The delegation has said African neutrality in the war and soaring global food and fertilizer prices, which have particularly impacted Africa, puts them in prime position to mediate “for de-escalation.” Sall said: “We don’t want to be aligned on this conflict. Very clearly, we want peace. … That’s the African position.”

It was a sentiment echoed by South African presidential spokesperson Vincent Magwenya in a video posted to Twitter before the meeting. “This mission serves to seek a road to peace that will alleviate the suffering that has been experienced by people in Ukraine,” Magwenya said. Indeed, South African President Cyril Ramaphosa, who led the delegation, sought to strike a neutral tone and quoted Nelson Mandela several times during the news conference with Zelensky.

“This conflict is affecting Africa negatively,” Ramaphosa said.

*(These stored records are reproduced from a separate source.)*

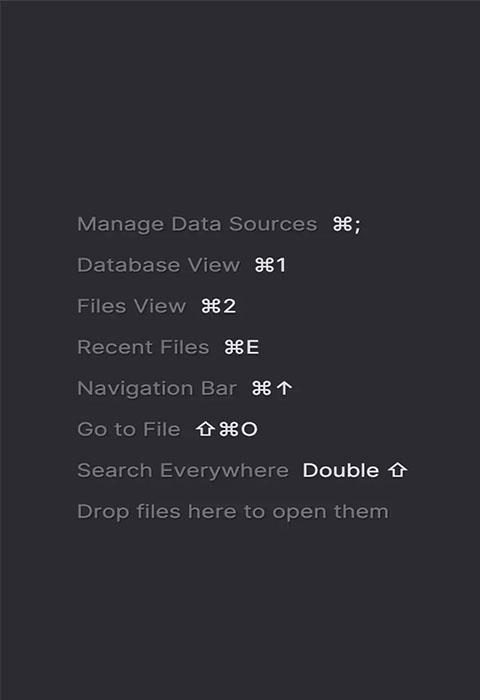Click the command-E shortcut beside Recent Files
Screen dimensions: 480x700
[x=242, y=347]
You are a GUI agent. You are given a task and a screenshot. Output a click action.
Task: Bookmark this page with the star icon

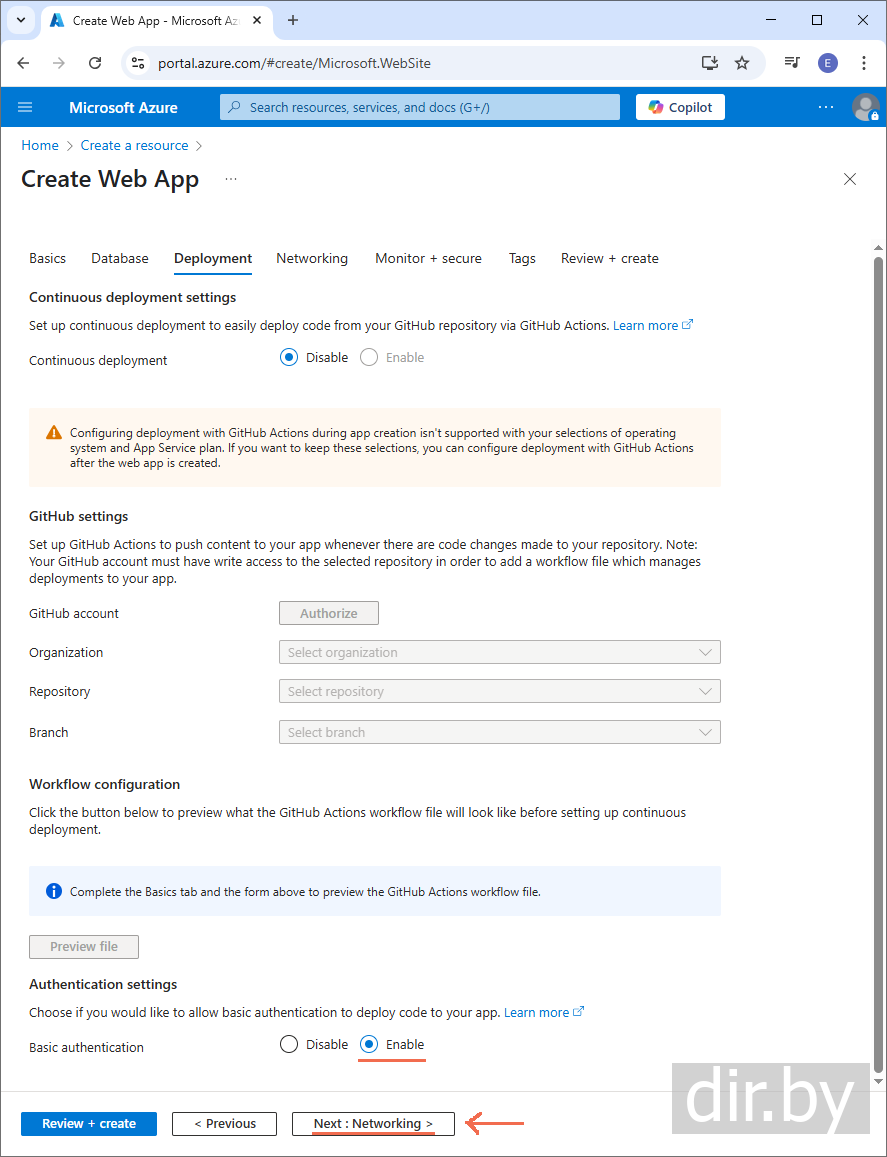[x=742, y=63]
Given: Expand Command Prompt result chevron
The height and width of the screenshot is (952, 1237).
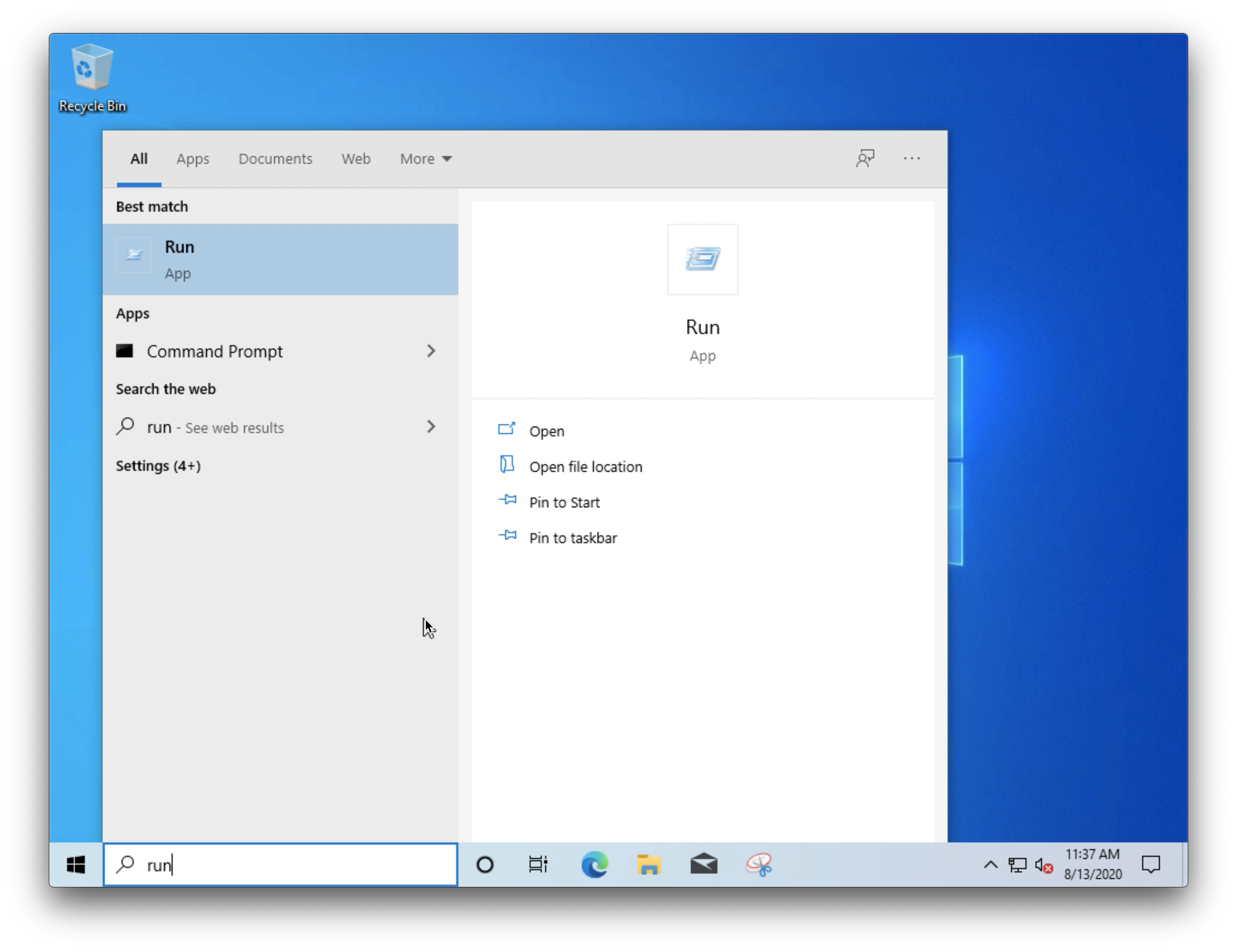Looking at the screenshot, I should pyautogui.click(x=431, y=351).
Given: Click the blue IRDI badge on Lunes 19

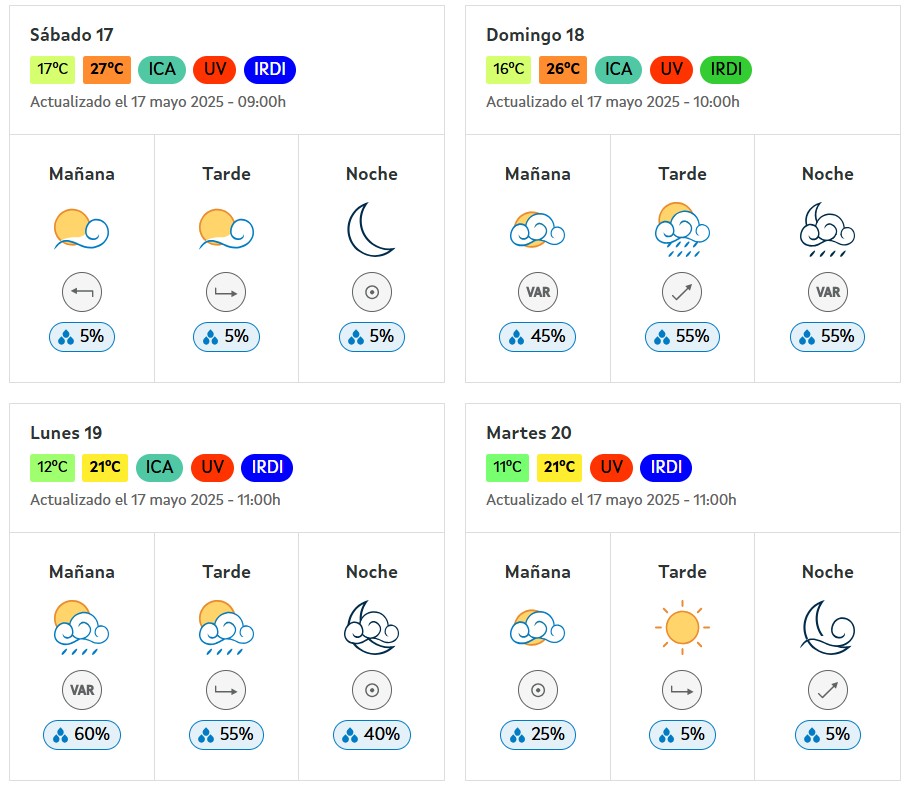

For many observers, three of the nations involved are not neutral—Egypt, South Africa, and Uganda are closely tied to Russia—Cairo and Kampala through arms purchases and Pretoria through the BRICS grouping of nations and an alleged shipment of arms that recently caused a diplomatic spat with Washington.

Ukraine has made significant efforts to woo African leaders, knowing that the continent could be key in propping up a heavily sanctioned Russia. Even so, the timing for this peace mission was disastrously misjudged: In early June, as Kyiv began its counteroffensive, a major dam held by Russian forces in Ukraine’s south collapsed, with Kyiv accusing Russia of intentionally blowing it up.

Despite an economic nosedive caused by chronic energy shortages in South Africa, Ramaphosa’s African National Congress party has busied itself with finding ways of avoiding the arrest of Putin when Johannesburg hosts the BRICS summit in August. The second Russia-Africa summit takes place next month in St. Petersburg. Ramaphosa also announced the peace mission just days after the U.S. ambassador to South Africa had accused the country of supplying weapons to Russia, which South Africans officials denied.

Even before heading into Ukraine, Polish authorities had refused to allow about 100 South African security officials and around a dozen journalists to get off a chartered plane at Warsaw airport, leaving them stranded for 26 hours on the tarmac. Poland’s foreign ministry issued a statement saying that “dangerous goods were on board the plane” and that South African officials had not notified them beforehand of additional “persons on board the aircraft.”

The South African government said these were security guards and weapons supposed to accompany Ramaphosa into Ukraine. Ramaphosa’s security head accused Poland of racism because Polish officials refused to accept paperwork for the weapons and of trying to “sabotage” the mission.

The African delegation had proposed a 10-point plan for de-escalation in which Moscow would withdraw its forces from occupied Ukrainian territory, respect sovereignty, and allow a prisoner exchange, the return of children taken from Ukraine, and the free flow of grain and fertilizer to the global market.

But there is little chance of the Kremlin withdrawing as Ukraine demands. Moscow insists that Ukraine accept Russian sovereignty over the lands it has occupied and that it not join NATO.

Putin said the West, not Russia, was responsible for the sharp rise in global food prices and that Moscow was not preventing any Ukrainian children from returning home. “We took them out of a conflict zone, saving their lives,” he said during his meeting with the delegation.

Putin has sought to capitalize on Africa’s historical ties to the Soviet Union, when the leaders of African independence movements sought and received help from Cuba and Moscow. But as Ana Naomi de Sousa writes in Al Jazeera, at the time some members of the Non-Aligned Movement “saw both Soviet and Cuban intervention as another form of colonialism.”

While the visit was unlikely to change the positions of either Ukraine or Russia, the view from most African officials I’ve talked to is that each side is fighting an unwinnable war and some form of dialogue is necessary. Whether the African delegation should be leading that dialogue is open for debate. Many citizens of countries in Africa believe that the continent has enough of its own problems and leaders should prioritize mediating the conflicts in Sudan, Congo, and others across the Sahel.